A oração silenciosa de Smith-Connor faz dele uma pessoa extremamente perigosa aos olhos do abortismo; tão perigosa que é preciso oferecer às clínicas de aborto uma proteção legal que nenhum outro tipo de local público tem
Evidentemente, não há resposta racional a essa pergunta, mas os legisladores de algumas cidades britânicas abandonaram a lógica quando estabeleceram “zonas de censura” em torno de clínicas de aborto. Em Bournemouth, onde Smith-Connor cometeu sua “crimideia”, a chamada Ordem de Proteção do Espaço Público está em vigor desde outubro de 2022 e proíbe atos de “desaprovação ou aprovação” – uma tentativa cínica de dar um verniz “democrático” às restrições, que têm como alvo exclusivo o movimento pró-vida, pois entre as ações tornadas ilegais estão “realizar vigílias em que membros rezem em voz alta, recitem as Escrituras, se ajoelhem, aspirjam água benta no chão ou façam o sinal da cruz se percebem que passa um utilizador do serviço” (no caso, o serviço de aborto). Como afirmamos, essa proibição de atos públicos, sem nenhum tipo de violação a direitos alheios, já é suficientemente totalitária; mas Smith-Connor nem isso chegou a fazer. Rezava silenciosamente, de costas para a clínica, e isso bastou para o veterano ser abordado por dois agentes que o questionaram sobre “a natureza de sua oração silenciosa”.

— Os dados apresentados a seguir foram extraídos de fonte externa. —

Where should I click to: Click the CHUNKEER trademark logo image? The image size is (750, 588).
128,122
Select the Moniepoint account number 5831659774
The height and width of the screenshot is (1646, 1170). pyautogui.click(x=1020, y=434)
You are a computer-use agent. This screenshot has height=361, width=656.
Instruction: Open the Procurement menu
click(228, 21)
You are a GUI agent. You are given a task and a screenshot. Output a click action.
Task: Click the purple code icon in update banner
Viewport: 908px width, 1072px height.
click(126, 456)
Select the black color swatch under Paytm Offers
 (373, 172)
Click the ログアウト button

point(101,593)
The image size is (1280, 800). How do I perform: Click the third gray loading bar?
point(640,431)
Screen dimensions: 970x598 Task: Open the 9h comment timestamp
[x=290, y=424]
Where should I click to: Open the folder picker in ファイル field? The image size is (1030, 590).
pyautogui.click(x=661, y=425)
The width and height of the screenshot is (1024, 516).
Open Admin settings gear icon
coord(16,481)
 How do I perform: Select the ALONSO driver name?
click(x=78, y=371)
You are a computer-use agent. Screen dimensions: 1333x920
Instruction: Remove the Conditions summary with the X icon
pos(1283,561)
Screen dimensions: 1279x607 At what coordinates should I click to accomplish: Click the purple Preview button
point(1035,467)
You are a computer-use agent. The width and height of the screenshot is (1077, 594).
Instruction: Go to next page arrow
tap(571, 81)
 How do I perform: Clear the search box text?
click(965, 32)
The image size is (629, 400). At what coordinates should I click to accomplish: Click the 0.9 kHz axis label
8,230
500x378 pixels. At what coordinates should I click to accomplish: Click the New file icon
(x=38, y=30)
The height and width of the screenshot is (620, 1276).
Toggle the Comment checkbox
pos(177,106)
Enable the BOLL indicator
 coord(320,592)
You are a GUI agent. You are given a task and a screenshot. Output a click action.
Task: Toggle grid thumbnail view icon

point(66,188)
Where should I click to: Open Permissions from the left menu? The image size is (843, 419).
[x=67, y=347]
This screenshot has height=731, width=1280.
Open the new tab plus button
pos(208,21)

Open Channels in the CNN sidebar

“Não me aproximei de ninguém, não falei com ninguém, não violei a privacidade de ninguém. Eu estava apenas parado em silêncio”, disse Smith-Connor após uma primeira audiência, no último dia 9 de agosto, na qual se declarou inocente das acusações. Mesmo assim, sua oração silenciosa – especialmente a oração pelo filho falecido em um aborto para o qual ele colaborou, ao levar a ex-namorada a uma clínica e pagar pelo serviço – faz dele uma pessoa extremamente perigosa aos olhos do abortismo; tão perigosa que é preciso oferecer às clínicas de aborto uma proteção legal que nenhum outro tipo de local público tem. Pode-se protestar diante de lojas, escritórios de grandes empresas, igrejas, prédios do governo, sedes de partidos políticos, até mesmo de instalações militares, mas diante de clínicas de aborto não se admite nem mesmo uma oração silenciosa, que passaria despercebida a praticamente todos os demais transeuntes que se encontrassem naquele local, naquele momento.
Como já afirmamos neste espaço, em janeiro, este nível de repressão combina grandes doses de autoritarismo com doses igualmente grandes de paranoia e medo. A pretensão de controlar e punir aquilo que vai no íntimo de cada pessoa, negando-lhe até mesmo o direito de uma manifestação silenciosa – que, a bem da verdade, nem “manifestação” é, pois permanece guardada na mente do indivíduo – no caso do aborto, tem em sua raiz a insegurança de quem, no fundo, não tem a certeza moral que diz ter a respeito da “bondade” do ato de eliminar um ser humano indefeso e inocente. Para que essas pessoas não sejam atormentadas pela voz de sua consciência, diante da evidente crueldade do aborto, precisam calar qualquer coisa que possa despertar essa voz – ainda que seja a simples visão de alguém parado na rua. Quando as liberdades de ir e vir, de expressão e religiosa se tornam mero detalhe a ser abolido em nome da hipersensibilidade e da insegurança alheias, o resultado é a concretização das ficções orwellianas.